Jean-Baptiste Béguin's research at QUANTOP centers on optical nanofibre-trapped atom interfaces for quantum memories and quantum networks. Research: (1) nanofibre-trapped cold Cs atoms — quantum noise spectroscopy of atom-light spin coupling; (2) single-photon storage and retrieval from nanofibre-guided modes; (3) sub-Poissonian atom loading. Key direction in CBQS center for quantum sensing via coherent atom-photon interfaces.
Julien Laurat's quantum networks group develops atomic interfaces for long-distance quantum communication and sensing. Research: (1) cold atom quantum memory using DLCZ-protocol and EIT — multi-mode storage, entanglement generation; (2) nanofibre-trapped atom light interface for quantum networks; (3) quantum memory for telecom-band photons using rare-earth crystals. CNRS Silver Medal 2026. ERC Consolidator grant. Highly relevant to quantum sensing via atomic sensors and quantum network nodes.

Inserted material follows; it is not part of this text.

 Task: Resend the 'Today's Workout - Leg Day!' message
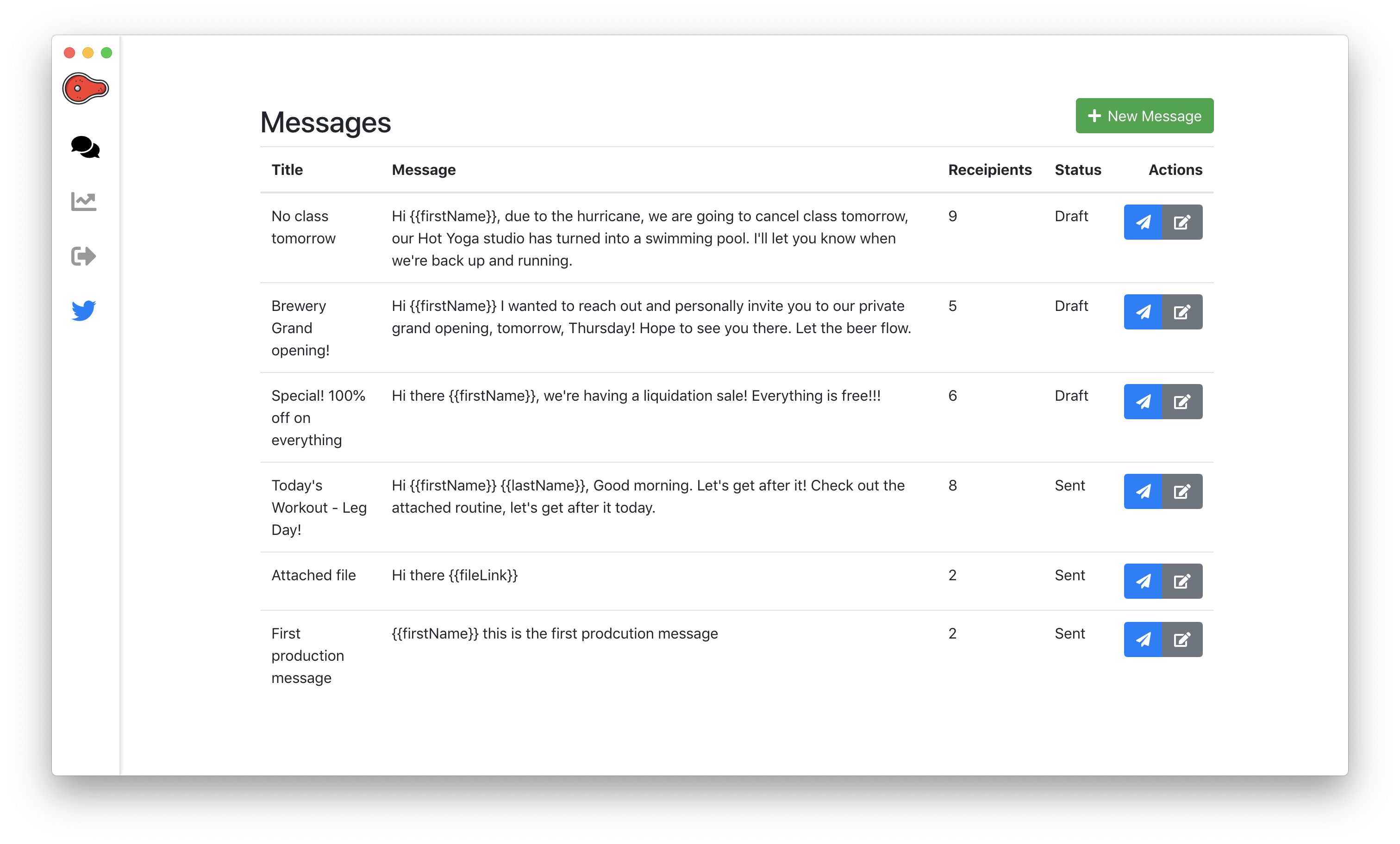(1143, 491)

Eugene Polzik's QUANTOP centre uses hot and ultracold atomic spin ensembles and mechanical membranes to generate squeezed, entangled, and single-photon states for quantum sensing and communication. Key directions include: (1) atomic magnetometry and electromagnetic induction imaging for biomedical applications (MEG/MCG-quality sensors); (2) entanglement between a macroscopic mechanical oscillator and an atomic spin ensemble; (3) quantum memory for light; (4) back-action-evading measurement schemes beyond the SQL; and (5) optical preamplification for MRI. QUANTOP heads the Copenhagen Center for Biomedical Quantum Sensing (CBQS), targeting quantum-enhanced disease diagnostics.
Urvoy develops cold-atom/optical-nanofiber quantum interfaces for atom-photon entanglement and quantum-memory applications, part of LKB's quantum-network research line alongside Julien Laurat and Hanna Le Jeannic.